• [Document segment]:

****************

Metastasis Suppressor 1 Is Downregulated in CML Stem Cells and Overexpression Impairs Early Leukemic Cell Propagation.

Abstract 2776

The implementation of Bcr-Abl tyrosine kinase inhibitors (TKIs) has greatly improved the outcome of patients with chronic myeloid leukemia (CML). However, discontinuation of TKI therapy often results in relapse suggesting that leukemic stem cells (LSCs) survive despite treatment. More detailed investigations utilizing patient samples and murine CML models have confirmed that the leukemia-initiating cell population is usually not eradicated by inhibiting Bcr-Abl activity and that this is due to a lack of oncogene addiction of LSCs, showing that further research is required aiming to fully understand LSC biology.

To identify new Bcr-Abl targets that are involved in LSC persistence, we performed a microarray analysis of the leukemia-initiating cell population in an inducible transgenic SCLtTAxBcr-Abl CML mouse model in which we had previously shown that these cells are not oncogene-addicted (Schemionek et al., BLOOD 2010; Hamilton et al., BLOOD 2012). One of the most downregulated genes in CML vs. normal stem cells was Metastasis Suppressor 1 (Mtss1/MIM). Although the multidomain protein Mtss1 may be involved in carcinogenesis of several solid tumors, its exact physiological role is still unknown. Current findings suggest that Mtss1 interacts with multiple partners and is involved in various signalling pathways that regulate actin dynamics and cell motility. Interestingly, Rac and Src are Mtss1 interacting partners, and both proteins are known to be involved in Bcr-Abl mediated leukemogenesis.

****************

• [Supplied material]:
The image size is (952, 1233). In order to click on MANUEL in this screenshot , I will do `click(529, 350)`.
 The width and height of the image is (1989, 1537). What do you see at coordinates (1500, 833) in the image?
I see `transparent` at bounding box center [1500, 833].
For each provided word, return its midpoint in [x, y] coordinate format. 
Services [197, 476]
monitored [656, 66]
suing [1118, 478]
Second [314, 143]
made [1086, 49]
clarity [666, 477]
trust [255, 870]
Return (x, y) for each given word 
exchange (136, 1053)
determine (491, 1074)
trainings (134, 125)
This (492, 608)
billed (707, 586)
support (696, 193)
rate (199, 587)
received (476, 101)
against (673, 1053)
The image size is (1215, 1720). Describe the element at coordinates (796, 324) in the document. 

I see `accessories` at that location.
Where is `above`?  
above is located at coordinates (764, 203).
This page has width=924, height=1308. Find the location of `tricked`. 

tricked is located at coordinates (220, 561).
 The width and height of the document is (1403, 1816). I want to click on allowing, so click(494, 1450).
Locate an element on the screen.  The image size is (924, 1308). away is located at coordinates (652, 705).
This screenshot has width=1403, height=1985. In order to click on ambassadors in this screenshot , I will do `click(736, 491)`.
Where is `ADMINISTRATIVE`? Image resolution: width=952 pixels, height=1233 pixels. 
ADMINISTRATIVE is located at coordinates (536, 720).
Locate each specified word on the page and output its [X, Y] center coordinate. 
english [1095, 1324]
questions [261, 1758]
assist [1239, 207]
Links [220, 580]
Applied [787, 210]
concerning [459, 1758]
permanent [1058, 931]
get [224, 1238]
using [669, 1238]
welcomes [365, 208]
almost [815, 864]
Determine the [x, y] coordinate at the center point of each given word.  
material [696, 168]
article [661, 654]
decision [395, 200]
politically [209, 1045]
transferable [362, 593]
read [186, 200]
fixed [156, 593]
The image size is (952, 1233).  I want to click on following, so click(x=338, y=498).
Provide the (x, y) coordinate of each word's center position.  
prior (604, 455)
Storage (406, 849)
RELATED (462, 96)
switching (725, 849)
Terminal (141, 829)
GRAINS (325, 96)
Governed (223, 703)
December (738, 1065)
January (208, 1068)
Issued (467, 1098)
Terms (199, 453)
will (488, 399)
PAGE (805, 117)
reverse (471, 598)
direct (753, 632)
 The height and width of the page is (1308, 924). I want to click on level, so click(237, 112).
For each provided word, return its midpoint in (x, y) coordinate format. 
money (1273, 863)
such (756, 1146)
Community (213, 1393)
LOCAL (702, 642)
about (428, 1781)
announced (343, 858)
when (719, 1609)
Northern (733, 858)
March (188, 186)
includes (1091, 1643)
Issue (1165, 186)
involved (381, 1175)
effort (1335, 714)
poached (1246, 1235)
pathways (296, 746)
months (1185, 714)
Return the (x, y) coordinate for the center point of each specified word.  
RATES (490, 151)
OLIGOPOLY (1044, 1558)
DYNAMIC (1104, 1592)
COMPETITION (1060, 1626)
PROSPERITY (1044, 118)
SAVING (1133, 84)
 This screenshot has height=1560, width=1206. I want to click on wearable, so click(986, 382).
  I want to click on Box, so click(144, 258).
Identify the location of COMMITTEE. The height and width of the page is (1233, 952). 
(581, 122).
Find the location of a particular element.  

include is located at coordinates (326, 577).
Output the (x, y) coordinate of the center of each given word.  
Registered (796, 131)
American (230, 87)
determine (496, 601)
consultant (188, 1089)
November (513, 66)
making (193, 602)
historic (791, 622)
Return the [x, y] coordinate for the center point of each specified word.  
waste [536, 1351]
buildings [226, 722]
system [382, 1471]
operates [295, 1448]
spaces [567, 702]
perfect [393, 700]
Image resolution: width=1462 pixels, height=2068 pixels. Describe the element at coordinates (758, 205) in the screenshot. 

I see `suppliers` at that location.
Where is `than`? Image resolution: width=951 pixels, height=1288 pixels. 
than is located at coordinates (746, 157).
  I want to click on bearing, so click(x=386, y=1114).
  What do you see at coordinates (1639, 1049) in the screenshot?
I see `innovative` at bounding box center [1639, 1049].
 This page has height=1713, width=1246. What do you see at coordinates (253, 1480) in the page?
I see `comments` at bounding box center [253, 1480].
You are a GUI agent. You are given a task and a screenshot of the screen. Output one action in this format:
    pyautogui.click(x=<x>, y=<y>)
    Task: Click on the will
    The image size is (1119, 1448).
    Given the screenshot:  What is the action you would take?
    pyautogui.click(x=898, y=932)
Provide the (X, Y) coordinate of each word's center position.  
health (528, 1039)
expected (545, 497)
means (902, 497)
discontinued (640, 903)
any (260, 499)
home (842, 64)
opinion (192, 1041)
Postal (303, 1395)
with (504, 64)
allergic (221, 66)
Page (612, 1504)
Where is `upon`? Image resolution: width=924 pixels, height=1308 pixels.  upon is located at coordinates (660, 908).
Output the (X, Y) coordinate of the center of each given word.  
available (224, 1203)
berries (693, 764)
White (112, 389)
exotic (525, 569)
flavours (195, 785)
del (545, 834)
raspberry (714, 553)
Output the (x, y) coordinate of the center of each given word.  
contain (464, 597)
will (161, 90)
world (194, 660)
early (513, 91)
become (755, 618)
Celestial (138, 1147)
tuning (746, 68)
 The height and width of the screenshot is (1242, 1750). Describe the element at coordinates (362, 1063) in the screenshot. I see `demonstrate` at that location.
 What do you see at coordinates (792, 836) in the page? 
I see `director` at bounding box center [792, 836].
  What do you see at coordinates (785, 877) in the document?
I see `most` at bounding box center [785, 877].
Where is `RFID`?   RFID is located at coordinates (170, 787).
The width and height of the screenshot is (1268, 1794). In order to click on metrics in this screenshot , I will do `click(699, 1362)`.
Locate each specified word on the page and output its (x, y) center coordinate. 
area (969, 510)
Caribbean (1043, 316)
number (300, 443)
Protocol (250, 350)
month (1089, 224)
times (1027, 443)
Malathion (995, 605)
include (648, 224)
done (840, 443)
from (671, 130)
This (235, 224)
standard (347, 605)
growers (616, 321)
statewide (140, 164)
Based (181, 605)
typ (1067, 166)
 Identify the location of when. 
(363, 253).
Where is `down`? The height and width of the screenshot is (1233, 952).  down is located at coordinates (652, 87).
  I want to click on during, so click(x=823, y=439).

****************

• [Exercise directions]: From the abstract above on Metastasis Suppressor 1 in CML, quote the passage from "Metastasis Suppressor 1 Is" to "understand LSC biology." word for word.

• [Response area]:
Metastasis Suppressor 1 Is Downregulated in CML Stem Cells and Overexpression Impairs Early Leukemic Cell Propagation.

Abstract 2776

The implementation of Bcr-Abl tyrosine kinase inhibitors (TKIs) has greatly improved the outcome of patients with chronic myeloid leukemia (CML). However, discontinuation of TKI therapy often results in relapse suggesting that leukemic stem cells (LSCs) survive despite treatment. More detailed investigations utilizing patient samples and murine CML models have confirmed that the leukemia-initiating cell population is usually not eradicated by inhibiting Bcr-Abl activity and that this is due to a lack of oncogene addiction of LSCs, showing that further research is required aiming to fully understand LSC biology.